§ GIVEN REQUEST
Render the records below as a Markdown table with two columns, Row and Line, giving each line of text a row number and omitting blank lines and all pictures.

-=-=-

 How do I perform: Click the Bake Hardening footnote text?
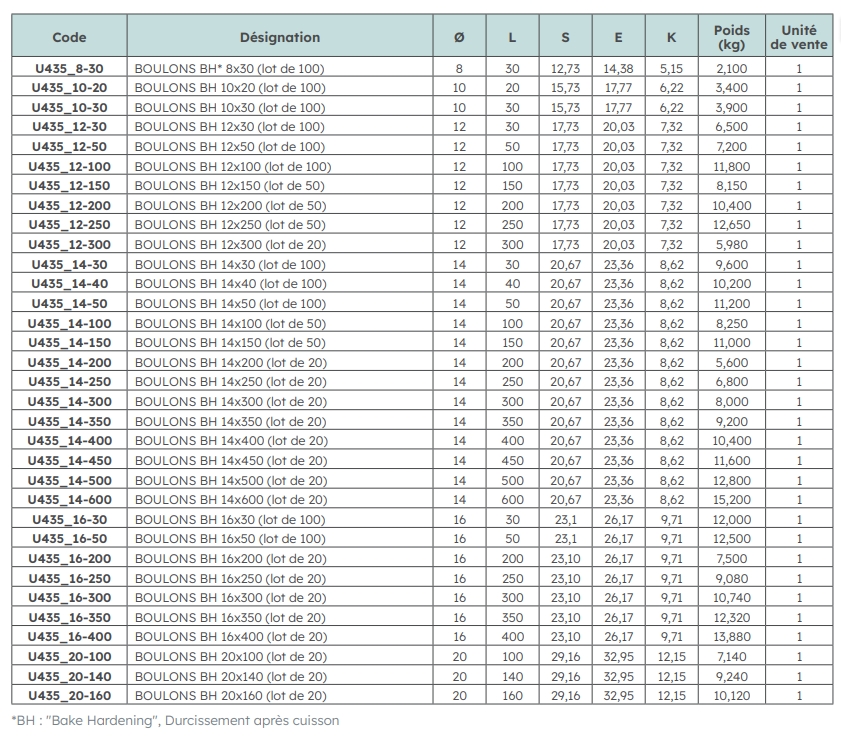175,720
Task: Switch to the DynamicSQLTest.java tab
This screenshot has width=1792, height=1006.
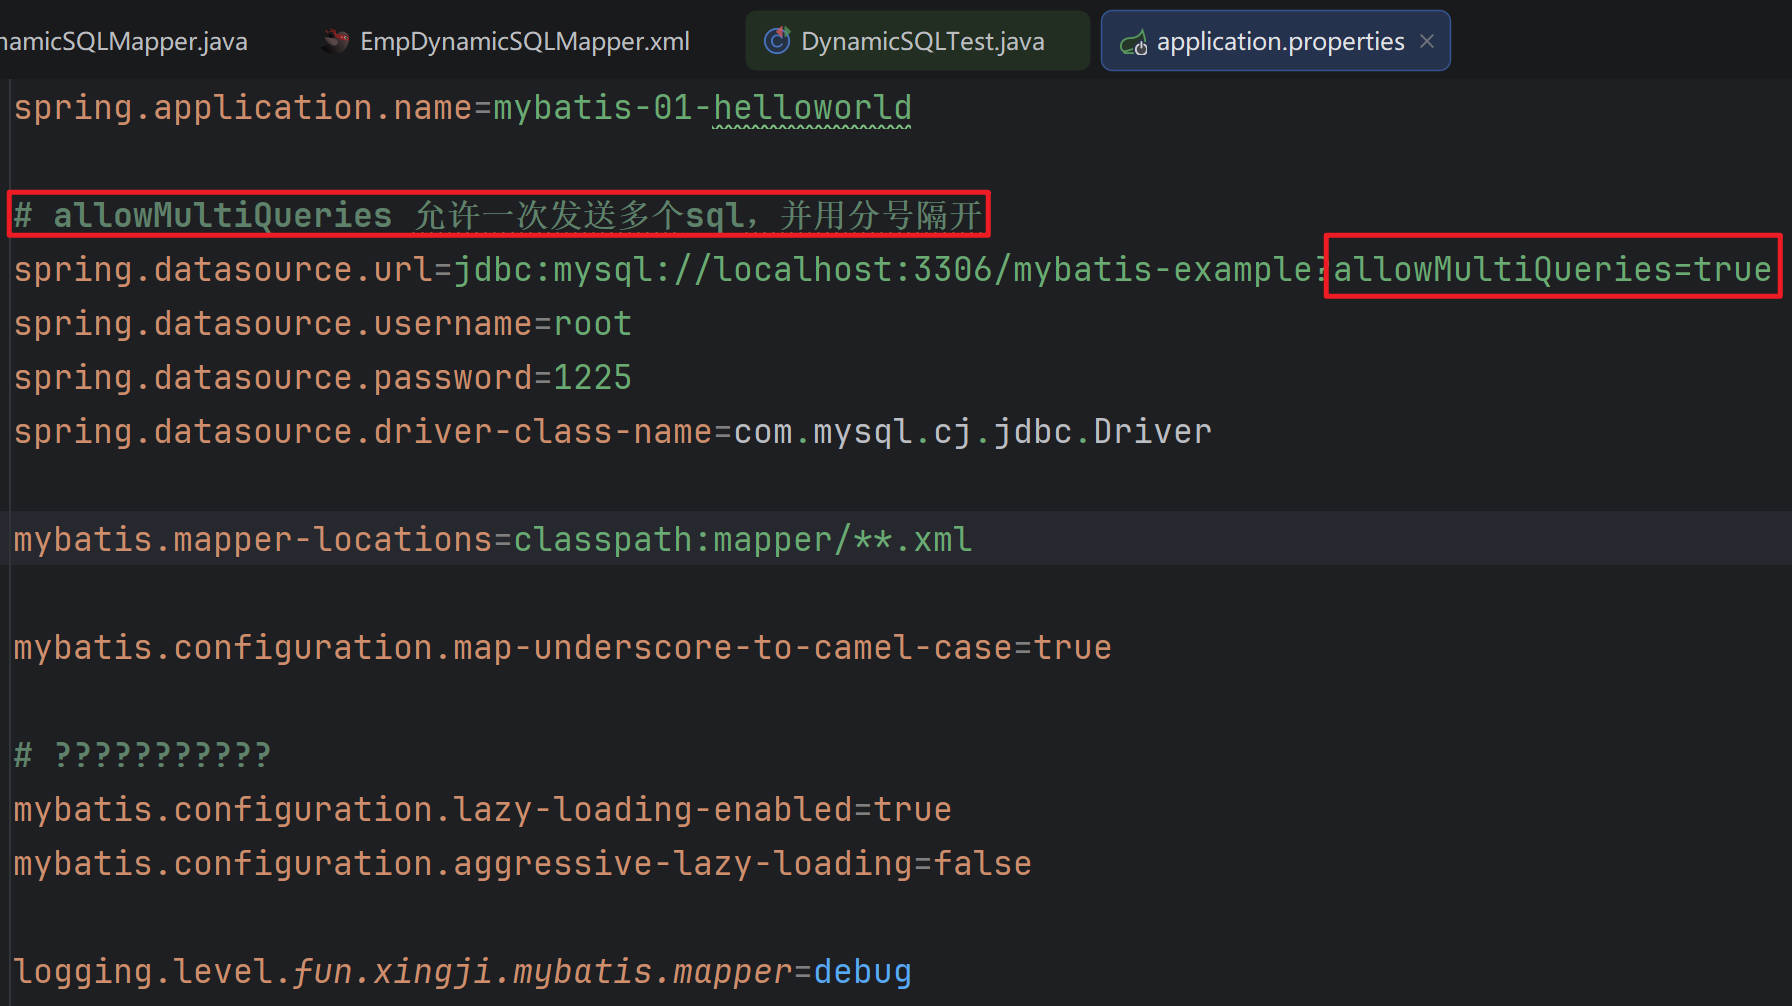Action: tap(920, 40)
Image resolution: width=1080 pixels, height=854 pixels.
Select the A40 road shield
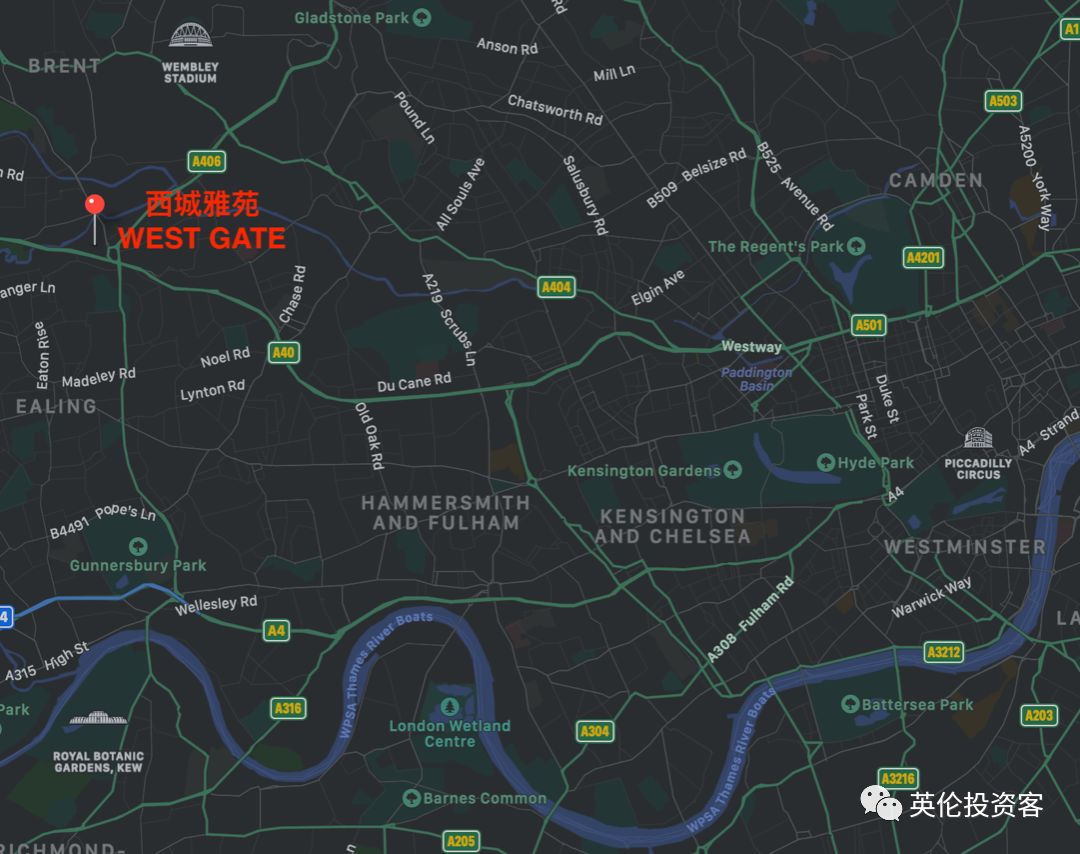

-=-=-

§ WRITTEN SOLUTION
| Row | Line |
|---|---|
| 1 |  How do I perform: Click the Bake Hardening footnote text? |
| 2 | 175,720 |
| 3 | Task: Switch to the DynamicSQLTest.java tab |
| 4 | This screenshot has width=1792, height=1006. |
| 5 | Action: tap(920, 40) |
| 6 | Image resolution: width=1080 pixels, height=854 pixels. |
| 7 | Select the A40 road shield |